» **What you should do**:
Please output every record exactly, keeping each line as it is.

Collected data
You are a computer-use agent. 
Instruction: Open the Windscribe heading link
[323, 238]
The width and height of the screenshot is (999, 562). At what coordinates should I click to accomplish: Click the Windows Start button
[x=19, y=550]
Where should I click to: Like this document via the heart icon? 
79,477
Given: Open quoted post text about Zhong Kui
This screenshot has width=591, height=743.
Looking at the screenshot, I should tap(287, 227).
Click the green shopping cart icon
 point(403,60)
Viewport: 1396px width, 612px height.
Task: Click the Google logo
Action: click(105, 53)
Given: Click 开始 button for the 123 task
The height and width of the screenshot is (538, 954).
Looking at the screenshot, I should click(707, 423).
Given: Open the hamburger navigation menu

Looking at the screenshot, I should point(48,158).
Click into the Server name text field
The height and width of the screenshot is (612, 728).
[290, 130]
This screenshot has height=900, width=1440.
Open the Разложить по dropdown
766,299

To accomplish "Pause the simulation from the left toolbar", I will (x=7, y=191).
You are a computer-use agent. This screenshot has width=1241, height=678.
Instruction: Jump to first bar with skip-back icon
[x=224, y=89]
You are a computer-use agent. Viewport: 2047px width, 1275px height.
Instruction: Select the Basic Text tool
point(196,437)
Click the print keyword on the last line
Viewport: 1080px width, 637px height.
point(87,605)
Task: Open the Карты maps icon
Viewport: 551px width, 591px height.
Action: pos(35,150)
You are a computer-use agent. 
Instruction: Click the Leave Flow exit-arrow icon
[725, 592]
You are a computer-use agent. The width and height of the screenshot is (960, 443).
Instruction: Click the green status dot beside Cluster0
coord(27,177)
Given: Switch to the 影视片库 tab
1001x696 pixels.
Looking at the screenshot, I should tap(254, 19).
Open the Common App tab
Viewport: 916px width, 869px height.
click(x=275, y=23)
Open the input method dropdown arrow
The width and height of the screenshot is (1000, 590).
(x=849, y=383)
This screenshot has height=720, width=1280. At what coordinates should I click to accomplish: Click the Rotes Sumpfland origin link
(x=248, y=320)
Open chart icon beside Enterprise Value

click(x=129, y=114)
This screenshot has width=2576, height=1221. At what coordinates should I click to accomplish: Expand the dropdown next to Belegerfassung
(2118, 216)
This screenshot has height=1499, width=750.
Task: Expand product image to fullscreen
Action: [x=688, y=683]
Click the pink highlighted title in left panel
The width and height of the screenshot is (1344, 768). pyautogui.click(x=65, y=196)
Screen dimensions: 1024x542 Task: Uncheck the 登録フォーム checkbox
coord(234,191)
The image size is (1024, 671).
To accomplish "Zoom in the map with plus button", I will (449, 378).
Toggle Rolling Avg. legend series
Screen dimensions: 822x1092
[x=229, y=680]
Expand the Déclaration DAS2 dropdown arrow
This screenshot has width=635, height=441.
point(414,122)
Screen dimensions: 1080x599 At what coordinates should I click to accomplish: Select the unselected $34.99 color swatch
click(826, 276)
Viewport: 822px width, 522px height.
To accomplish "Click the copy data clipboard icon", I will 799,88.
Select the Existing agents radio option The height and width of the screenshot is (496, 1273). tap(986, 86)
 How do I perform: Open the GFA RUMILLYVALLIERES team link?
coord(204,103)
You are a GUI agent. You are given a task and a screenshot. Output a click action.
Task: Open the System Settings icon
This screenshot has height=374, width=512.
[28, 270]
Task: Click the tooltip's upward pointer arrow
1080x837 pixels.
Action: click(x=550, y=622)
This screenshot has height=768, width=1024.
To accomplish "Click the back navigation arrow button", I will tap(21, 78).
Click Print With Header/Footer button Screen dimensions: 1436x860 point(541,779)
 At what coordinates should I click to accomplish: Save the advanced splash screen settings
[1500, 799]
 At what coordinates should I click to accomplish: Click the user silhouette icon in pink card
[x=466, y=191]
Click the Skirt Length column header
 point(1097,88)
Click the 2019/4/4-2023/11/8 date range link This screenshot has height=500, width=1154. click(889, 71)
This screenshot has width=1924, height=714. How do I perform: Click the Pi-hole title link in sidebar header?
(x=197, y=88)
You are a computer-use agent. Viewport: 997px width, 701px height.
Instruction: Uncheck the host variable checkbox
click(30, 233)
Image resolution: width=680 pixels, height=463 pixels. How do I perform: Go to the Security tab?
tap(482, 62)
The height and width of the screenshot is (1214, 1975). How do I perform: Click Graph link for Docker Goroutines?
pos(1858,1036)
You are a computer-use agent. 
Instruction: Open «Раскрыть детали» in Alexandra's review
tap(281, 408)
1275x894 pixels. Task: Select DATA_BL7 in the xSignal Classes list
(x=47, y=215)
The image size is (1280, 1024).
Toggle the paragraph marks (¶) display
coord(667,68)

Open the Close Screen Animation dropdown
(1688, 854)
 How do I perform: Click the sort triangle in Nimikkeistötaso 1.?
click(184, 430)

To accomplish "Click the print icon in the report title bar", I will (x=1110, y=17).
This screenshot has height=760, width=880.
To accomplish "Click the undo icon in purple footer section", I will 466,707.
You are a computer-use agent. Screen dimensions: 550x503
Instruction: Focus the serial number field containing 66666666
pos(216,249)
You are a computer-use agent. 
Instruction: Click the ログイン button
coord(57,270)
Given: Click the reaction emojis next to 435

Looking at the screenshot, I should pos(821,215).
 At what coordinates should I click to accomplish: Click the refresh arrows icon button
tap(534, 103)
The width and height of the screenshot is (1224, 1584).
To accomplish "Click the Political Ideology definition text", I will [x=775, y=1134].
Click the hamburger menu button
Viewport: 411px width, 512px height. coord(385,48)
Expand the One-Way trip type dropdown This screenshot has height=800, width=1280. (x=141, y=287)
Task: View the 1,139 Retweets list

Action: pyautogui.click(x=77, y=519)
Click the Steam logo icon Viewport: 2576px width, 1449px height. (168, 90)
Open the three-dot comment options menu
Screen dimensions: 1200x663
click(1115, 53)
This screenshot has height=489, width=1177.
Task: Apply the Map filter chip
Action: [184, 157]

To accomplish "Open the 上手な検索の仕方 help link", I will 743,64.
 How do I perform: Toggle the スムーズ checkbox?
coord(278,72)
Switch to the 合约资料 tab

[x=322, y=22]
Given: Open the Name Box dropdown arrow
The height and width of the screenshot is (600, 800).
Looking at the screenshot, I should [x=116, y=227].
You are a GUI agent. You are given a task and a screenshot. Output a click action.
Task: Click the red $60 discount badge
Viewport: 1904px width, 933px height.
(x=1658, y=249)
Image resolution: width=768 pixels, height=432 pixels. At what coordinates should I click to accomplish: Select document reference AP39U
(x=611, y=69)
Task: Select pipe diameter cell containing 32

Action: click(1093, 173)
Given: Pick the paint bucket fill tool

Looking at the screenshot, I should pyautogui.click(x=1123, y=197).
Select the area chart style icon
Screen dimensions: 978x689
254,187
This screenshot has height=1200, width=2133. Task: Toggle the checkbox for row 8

» **Result**:
You are a computer-use agent. 
Instruction: Open the Windscribe heading link
[323, 238]
The width and height of the screenshot is (999, 562). At what coordinates should I click to accomplish: Click the Windows Start button
[x=19, y=550]
Where should I click to: Like this document via the heart icon? 
79,477
Given: Open quoted post text about Zhong Kui
This screenshot has width=591, height=743.
Looking at the screenshot, I should tap(287, 227).
Click the green shopping cart icon
 point(403,60)
Viewport: 1396px width, 612px height.
Task: Click the Google logo
Action: click(105, 53)
Given: Click 开始 button for the 123 task
The height and width of the screenshot is (538, 954).
Looking at the screenshot, I should click(707, 423).
Given: Open the hamburger navigation menu

Looking at the screenshot, I should point(48,158).
Click into the Server name text field
The height and width of the screenshot is (612, 728).
[290, 130]
This screenshot has height=900, width=1440.
Open the Разложить по dropdown
766,299

To accomplish "Pause the simulation from the left toolbar", I will (x=7, y=191).
You are a computer-use agent. This screenshot has width=1241, height=678.
Instruction: Jump to first bar with skip-back icon
[x=224, y=89]
You are a computer-use agent. Viewport: 2047px width, 1275px height.
Instruction: Select the Basic Text tool
point(196,437)
Click the print keyword on the last line
Viewport: 1080px width, 637px height.
point(87,605)
Task: Open the Карты maps icon
Viewport: 551px width, 591px height.
Action: pos(35,150)
You are a computer-use agent. 
Instruction: Click the Leave Flow exit-arrow icon
[725, 592]
You are a computer-use agent. The width and height of the screenshot is (960, 443).
Instruction: Click the green status dot beside Cluster0
coord(27,177)
Given: Switch to the 影视片库 tab
1001x696 pixels.
Looking at the screenshot, I should tap(254, 19).
Open the Common App tab
Viewport: 916px width, 869px height.
click(x=275, y=23)
Open the input method dropdown arrow
The width and height of the screenshot is (1000, 590).
(x=849, y=383)
This screenshot has height=720, width=1280. At what coordinates should I click to accomplish: Click the Rotes Sumpfland origin link
(x=248, y=320)
Open chart icon beside Enterprise Value

click(x=129, y=114)
This screenshot has width=2576, height=1221. At what coordinates should I click to accomplish: Expand the dropdown next to Belegerfassung
(2118, 216)
This screenshot has height=1499, width=750.
Task: Expand product image to fullscreen
Action: [x=688, y=683]
Click the pink highlighted title in left panel
The width and height of the screenshot is (1344, 768). pyautogui.click(x=65, y=196)
Screen dimensions: 1024x542 Task: Uncheck the 登録フォーム checkbox
coord(234,191)
The image size is (1024, 671).
To accomplish "Zoom in the map with plus button", I will (449, 378).
Toggle Rolling Avg. legend series
Screen dimensions: 822x1092
[x=229, y=680]
Expand the Déclaration DAS2 dropdown arrow
This screenshot has width=635, height=441.
point(414,122)
Screen dimensions: 1080x599 At what coordinates should I click to accomplish: Select the unselected $34.99 color swatch
click(826, 276)
Viewport: 822px width, 522px height.
To accomplish "Click the copy data clipboard icon", I will 799,88.
Select the Existing agents radio option The height and width of the screenshot is (496, 1273). tap(986, 86)
 How do I perform: Open the GFA RUMILLYVALLIERES team link?
coord(204,103)
You are a GUI agent. You are given a task and a screenshot. Output a click action.
Task: Open the System Settings icon
This screenshot has height=374, width=512.
[28, 270]
Task: Click the tooltip's upward pointer arrow
1080x837 pixels.
Action: click(x=550, y=622)
This screenshot has height=768, width=1024.
To accomplish "Click the back navigation arrow button", I will tap(21, 78).
Click Print With Header/Footer button Screen dimensions: 1436x860 point(541,779)
 At what coordinates should I click to accomplish: Save the advanced splash screen settings
[1500, 799]
 At what coordinates should I click to accomplish: Click the user silhouette icon in pink card
[x=466, y=191]
Click the Skirt Length column header
 point(1097,88)
Click the 2019/4/4-2023/11/8 date range link This screenshot has height=500, width=1154. click(889, 71)
This screenshot has width=1924, height=714. How do I perform: Click the Pi-hole title link in sidebar header?
(x=197, y=88)
You are a computer-use agent. Viewport: 997px width, 701px height.
Instruction: Uncheck the host variable checkbox
click(30, 233)
Image resolution: width=680 pixels, height=463 pixels. How do I perform: Go to the Security tab?
tap(482, 62)
The height and width of the screenshot is (1214, 1975). How do I perform: Click Graph link for Docker Goroutines?
pos(1858,1036)
You are a computer-use agent. 
Instruction: Open «Раскрыть детали» in Alexandra's review
tap(281, 408)
1275x894 pixels. Task: Select DATA_BL7 in the xSignal Classes list
(x=47, y=215)
The image size is (1280, 1024).
Toggle the paragraph marks (¶) display
coord(667,68)

Open the Close Screen Animation dropdown
(1688, 854)
 How do I perform: Click the sort triangle in Nimikkeistötaso 1.?
click(184, 430)

To accomplish "Click the print icon in the report title bar", I will (x=1110, y=17).
This screenshot has height=760, width=880.
To accomplish "Click the undo icon in purple footer section", I will 466,707.
You are a computer-use agent. Screen dimensions: 550x503
Instruction: Focus the serial number field containing 66666666
pos(216,249)
You are a computer-use agent. 
Instruction: Click the ログイン button
coord(57,270)
Given: Click the reaction emojis next to 435

Looking at the screenshot, I should pos(821,215).
 At what coordinates should I click to accomplish: Click the refresh arrows icon button
tap(534, 103)
The width and height of the screenshot is (1224, 1584).
To accomplish "Click the Political Ideology definition text", I will [x=775, y=1134].
Click the hamburger menu button
Viewport: 411px width, 512px height. coord(385,48)
Expand the One-Way trip type dropdown This screenshot has height=800, width=1280. (x=141, y=287)
Task: View the 1,139 Retweets list

Action: pyautogui.click(x=77, y=519)
Click the Steam logo icon Viewport: 2576px width, 1449px height. (168, 90)
Open the three-dot comment options menu
Screen dimensions: 1200x663
click(1115, 53)
This screenshot has height=489, width=1177.
Task: Apply the Map filter chip
Action: [184, 157]

To accomplish "Open the 上手な検索の仕方 help link", I will 743,64.
 How do I perform: Toggle the スムーズ checkbox?
coord(278,72)
Switch to the 合约资料 tab

[x=322, y=22]
Given: Open the Name Box dropdown arrow
The height and width of the screenshot is (600, 800).
Looking at the screenshot, I should [x=116, y=227].
You are a GUI agent. You are given a task and a screenshot. Output a click action.
Task: Click the red $60 discount badge
Viewport: 1904px width, 933px height.
(x=1658, y=249)
Image resolution: width=768 pixels, height=432 pixels. At what coordinates should I click to accomplish: Select document reference AP39U
(x=611, y=69)
Task: Select pipe diameter cell containing 32

Action: click(1093, 173)
Given: Pick the paint bucket fill tool

Looking at the screenshot, I should pyautogui.click(x=1123, y=197).
Select the area chart style icon
Screen dimensions: 978x689
254,187
This screenshot has height=1200, width=2133. Task: Toggle the checkbox for row 8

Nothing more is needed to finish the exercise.